Nel giorno dei funerali dei due bambini di Ardea, la mamma del killer Andrea Pignani si rivolge ai genitori di Daniel e David Fusinato (10 e 5 anni) e ai parenti di Salvatore Ranieri, l’anziano anche lui ucciso a bruciapelo dal 35enne prima di togliersi la vita. La donna, Rita Rossetti, incontra i cronisti de Il Corriere della Sera e affida a loro la sua lettera.

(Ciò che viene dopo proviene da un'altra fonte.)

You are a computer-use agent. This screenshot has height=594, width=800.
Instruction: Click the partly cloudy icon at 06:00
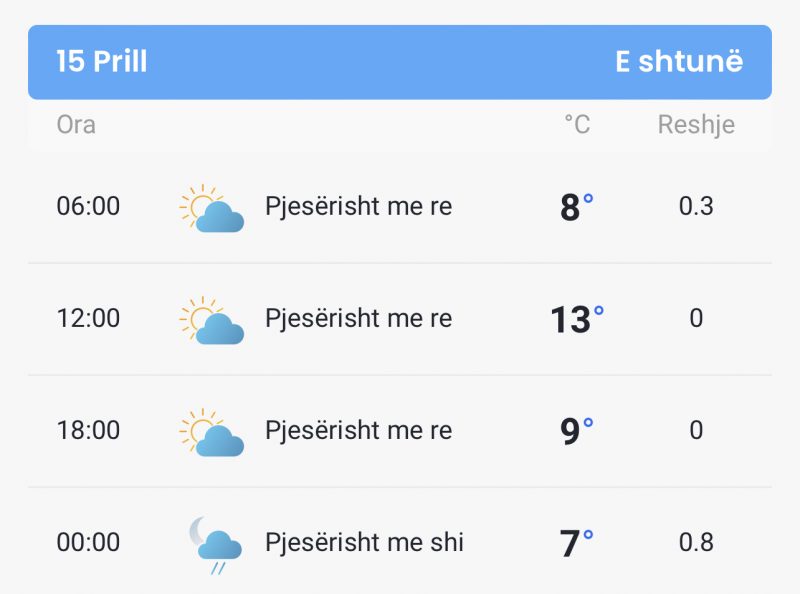[212, 208]
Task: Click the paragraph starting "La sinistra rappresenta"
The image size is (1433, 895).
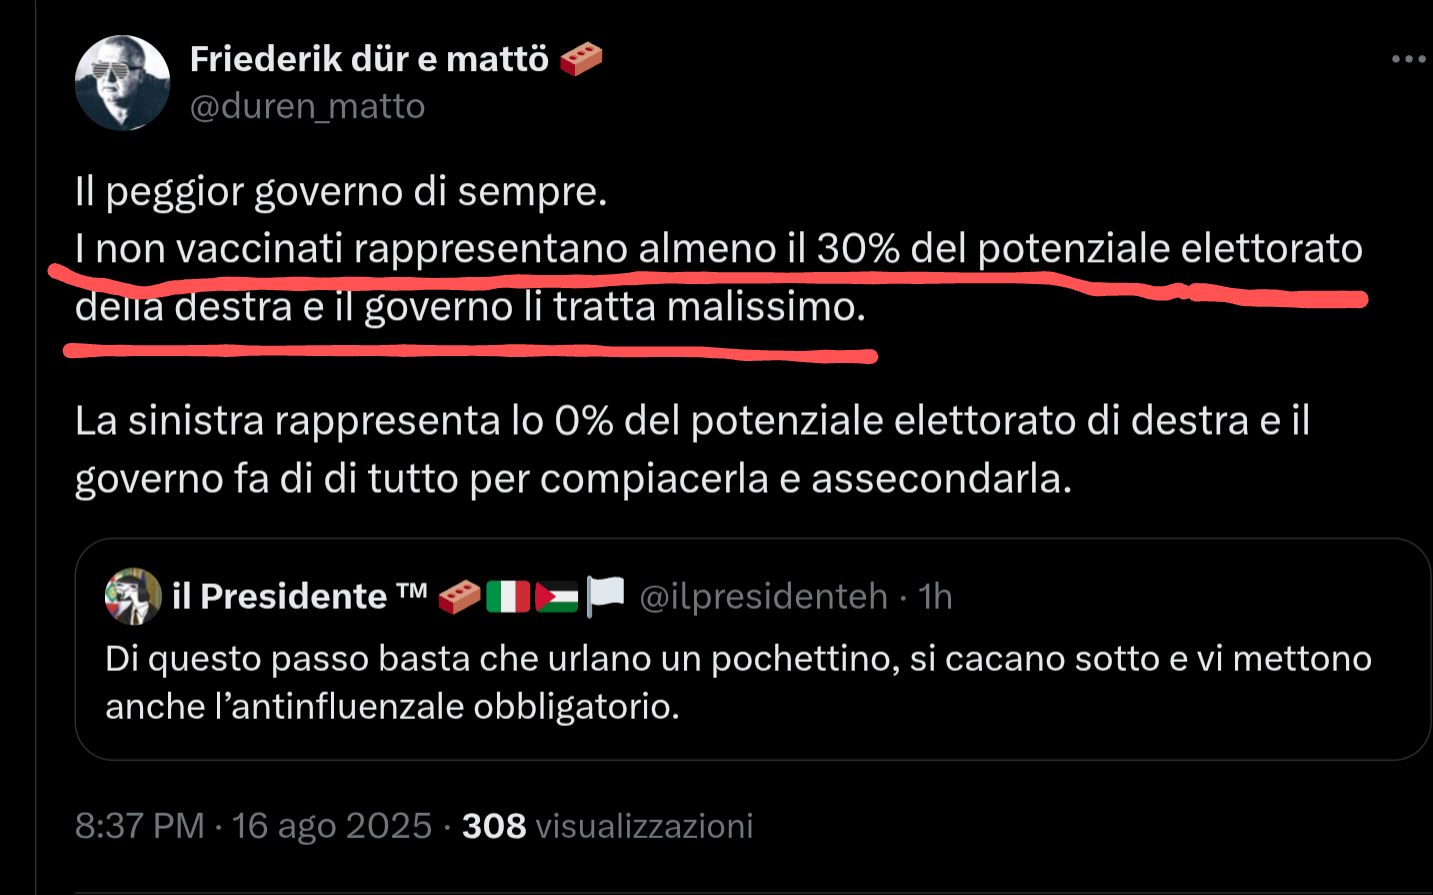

“Come madre e moglie sono profondamente addolorata e sconvolta per il gesto folle, efferato e violento di mio figlio, davanti al quale non mi do pace né ragione, come voi – scrive Rita Rosetti -. Il gesto insano che ha provocato la morte di Salvatore, Daniel e David, anime innocenti, ha gettato nel dolore e nella disperazione le vostre famiglie e la mia. Come si può arrivare a tanta ferocia? Il gesto di mio figlio non può essere giustificato in alcun modo. Mi sento impotente davanti alla vostra tragedia e so che non ci sono parole giuste. Ci sono cose che il tempo non può accomodare, ferite talmente profonde che lasciano il segno e ti cambiano la vita inesorabilmente, perché indietro non si torna”.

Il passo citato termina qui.